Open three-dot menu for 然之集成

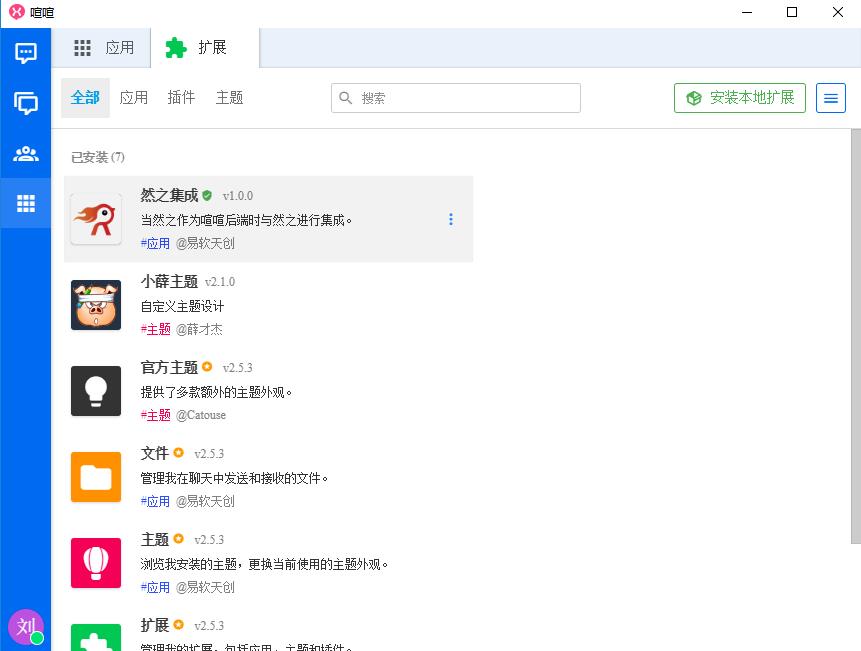tap(451, 219)
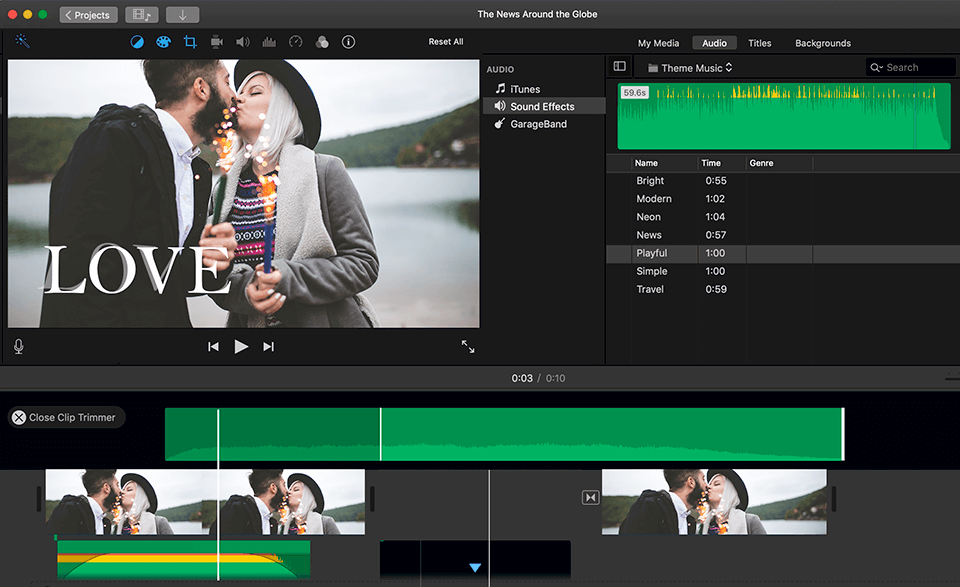The image size is (960, 587).
Task: Open the Theme Music dropdown
Action: click(688, 66)
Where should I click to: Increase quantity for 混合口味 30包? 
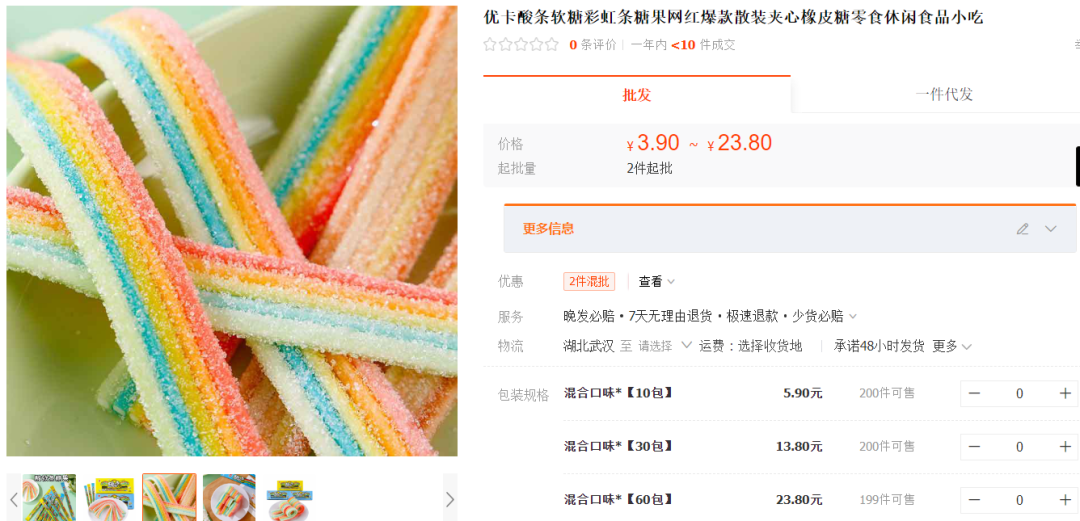click(1065, 447)
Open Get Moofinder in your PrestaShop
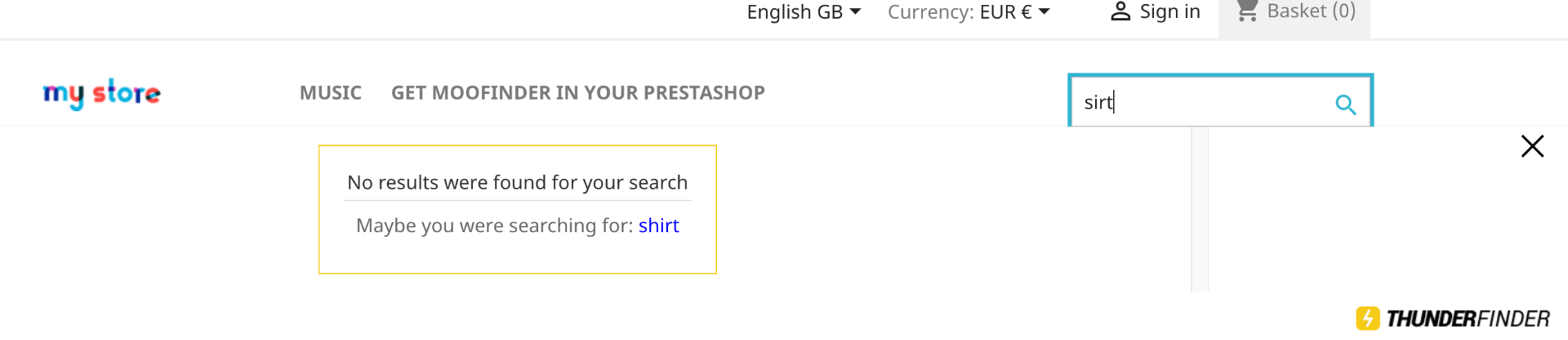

....

# Directions for this task
Copy the records above exactly, omitting every picture.

# Solution
Open three-dot menu for 然之集成

tap(451, 219)
The image size is (960, 587).
Task: Open the Theme Music dropdown
Action: click(688, 66)
Where should I click to: Increase quantity for 混合口味 30包? 
click(1065, 447)
Open Get Moofinder in your PrestaShop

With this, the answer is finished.